Could you retype only the lines from the one containing "Where should I" through the final line of the entries, both included, skipping any images?
•••
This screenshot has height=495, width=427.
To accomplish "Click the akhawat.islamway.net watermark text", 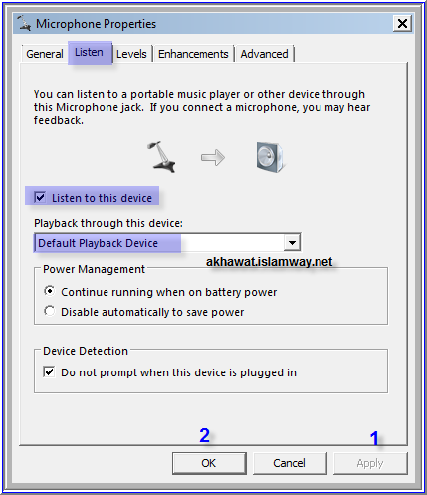I will point(269,262).
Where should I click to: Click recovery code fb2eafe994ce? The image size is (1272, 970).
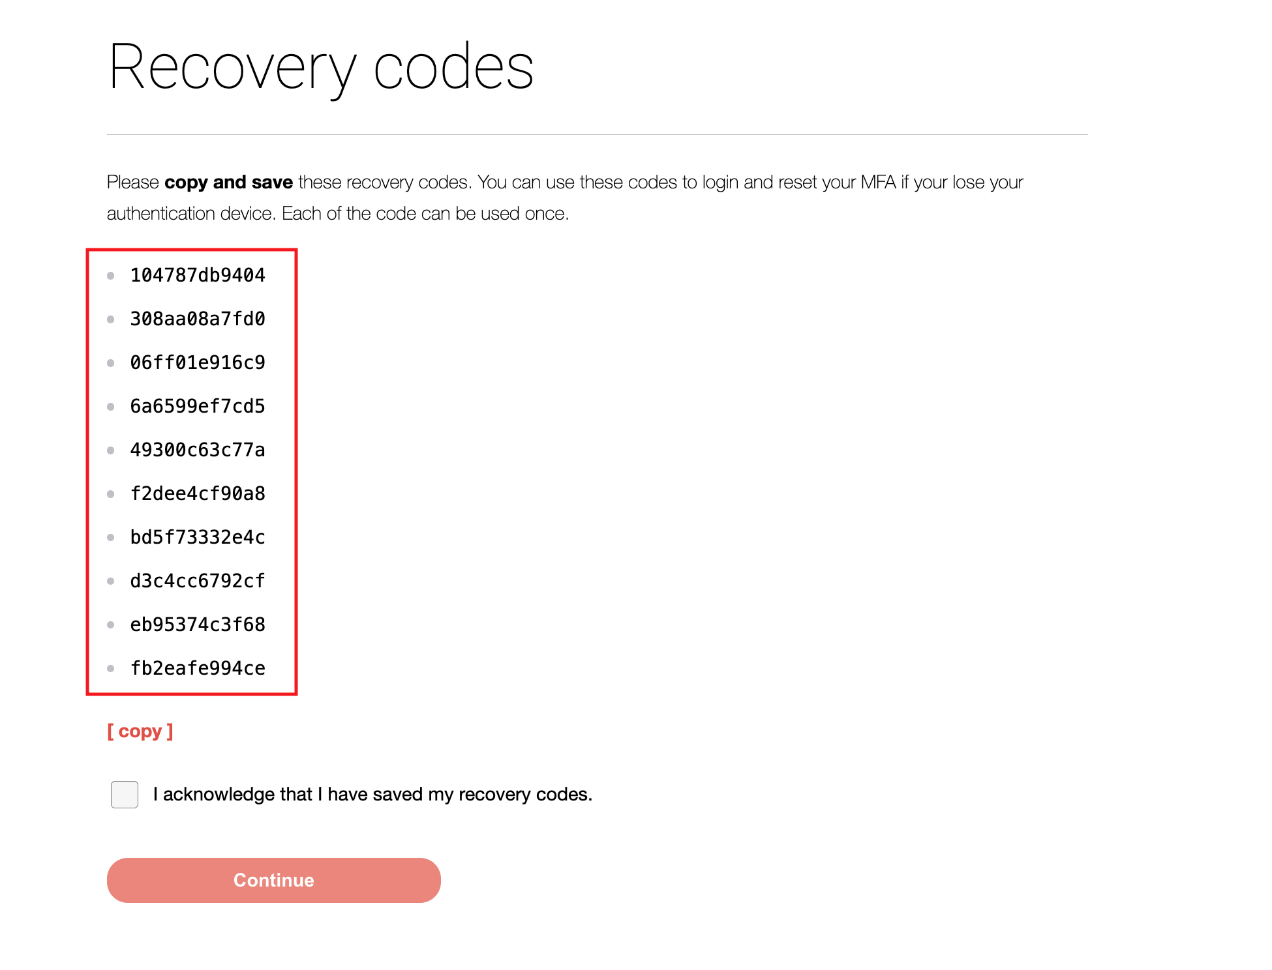pyautogui.click(x=198, y=668)
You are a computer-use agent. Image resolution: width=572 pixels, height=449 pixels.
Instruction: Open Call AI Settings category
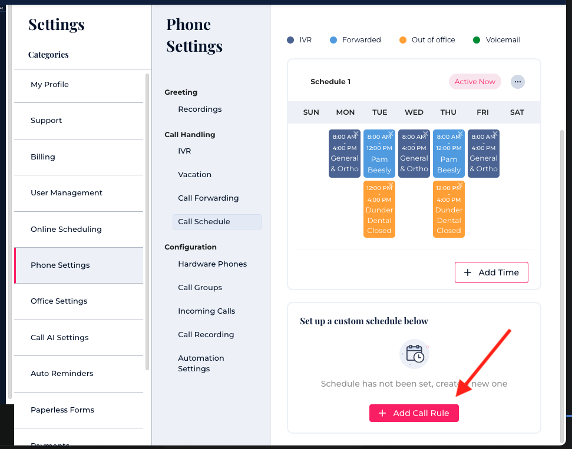pos(59,338)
•••
RESULT FOR THIS EXERCISE -
Where should I click to: Click recovery code fb2eafe994ce? The image size is (1272, 970).
pyautogui.click(x=198, y=668)
You are a computer-use agent. Image resolution: width=572 pixels, height=449 pixels.
Instruction: Open Call AI Settings category
pos(59,338)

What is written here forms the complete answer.